Ella schien nachzudenken, ob sie mir das alleine zutrauen konnte, nickte dann jedoch zögerlich. Sofort atmete ich erleichtert auf und entspannte mich wieder.

"Gut. Dann werde ich mich morgen mit Frau Strehle treffen. Wir wollten sowieso schon seit langem wieder ein Kaffeekränzchen machen. Ich gebe dir dreißig Euro für die Hosen mit. Falls es später nicht reicht, kannst du es mir ja sagen."

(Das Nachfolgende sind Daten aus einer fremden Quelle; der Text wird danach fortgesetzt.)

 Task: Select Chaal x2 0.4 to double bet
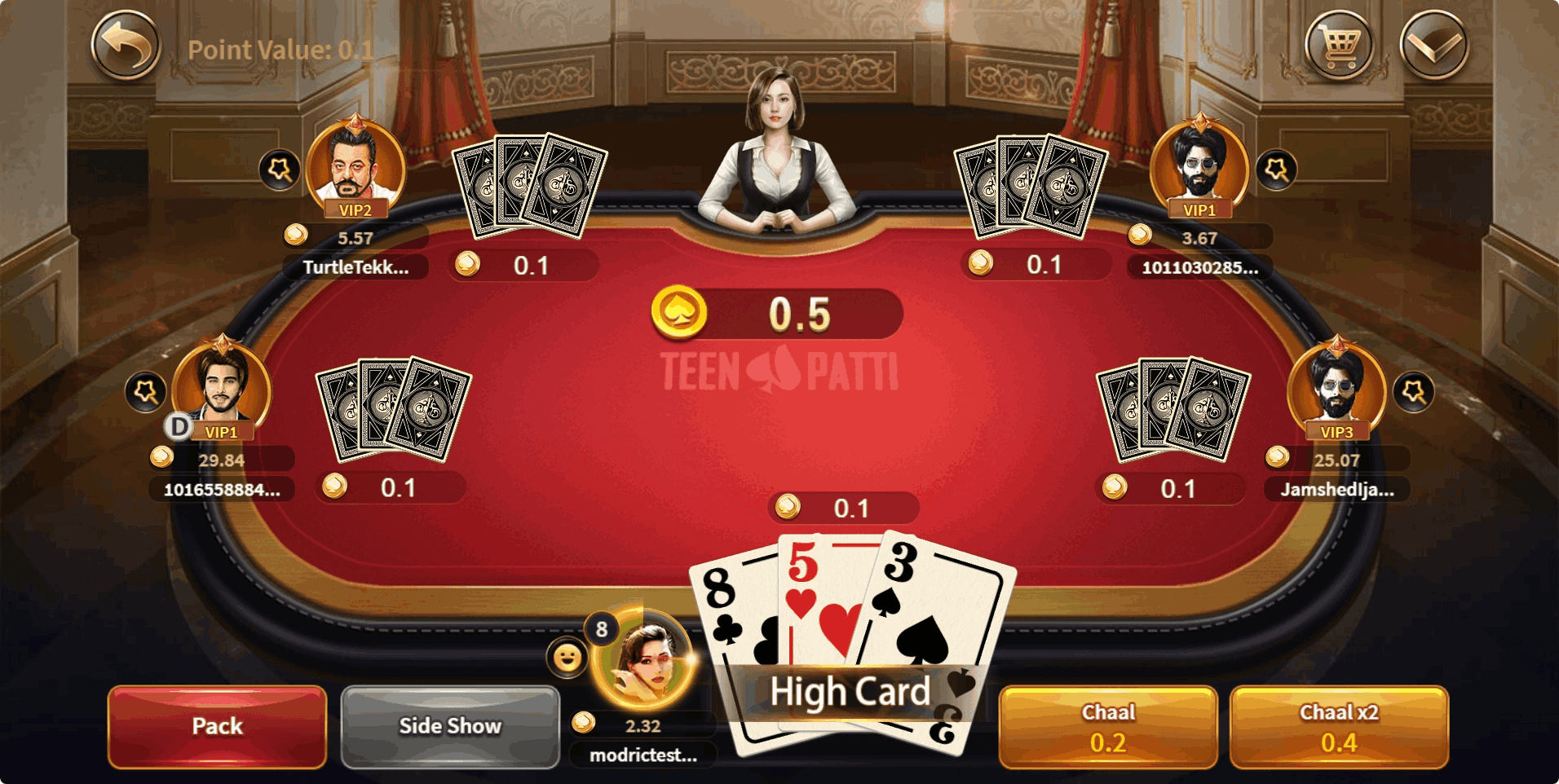click(1337, 727)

Dankbar nickte ich. Das war gerade noch einmal gut gegangen. Zum Glück hatte meine Großtante keinen Verdacht geschöpft. Aber warum hätte sie das auch tun sollen. Sie ahnte schließlich nichts von meinen Gesprächen mit Darkfantasy. Nach ihrem Kenntnisstand besaß ich hier ja nicht einmal Internet.

▪ ▪ ▪

Am nächsten Morgen war ich so aufgeregt, wie seit meinem ersten Schultag nicht mehr. Ich stand vor meinem Kleiderschrank und fragte mich, ob ich mit meinem grauen T-Shirt und der kurzen, schwarzen Hose den Vorstellungen von Darkfantasy entsprach oder ob er jemand ganz anderen erwartete. Ich selbst wusste nicht so genau, wie ich mir diesen Jungen ausmalen sollte. Schließlich kannte ich nur sein Alter und seinen Wohnort, aber nicht einmal seinen Namen. Vielleicht war er ein 16-jähriger, modebewusster Typ oder aber ein schmächtiger, dürrer Nerd, der den Tag vor dem Computer und hinter Büchern verbrachte. Keine Ahnung.

Um halb neun nahm ich den Bus in Richtung Fürth. Ich ließ mich in der hintersten Reihe am Fenster nieder, holte meinen MP3-Player hervor und steckte mir die Kopfhörer in die Ohren. Bei den Klängen von Kärbholz entspannte ich mich wieder etwas. Dennoch flatterten meine Nerven, wie ein aufgeschreckter Schwarm Vögel, wenn ich nur an das Treffen dachte. Womöglich war es doch keine allzu gute Idee gewesen, einfach einen wildfremden Typen aus dem Internet zu treffen. Aber für einen Rückzieher war es mittlerweile bereits etwas zu spät.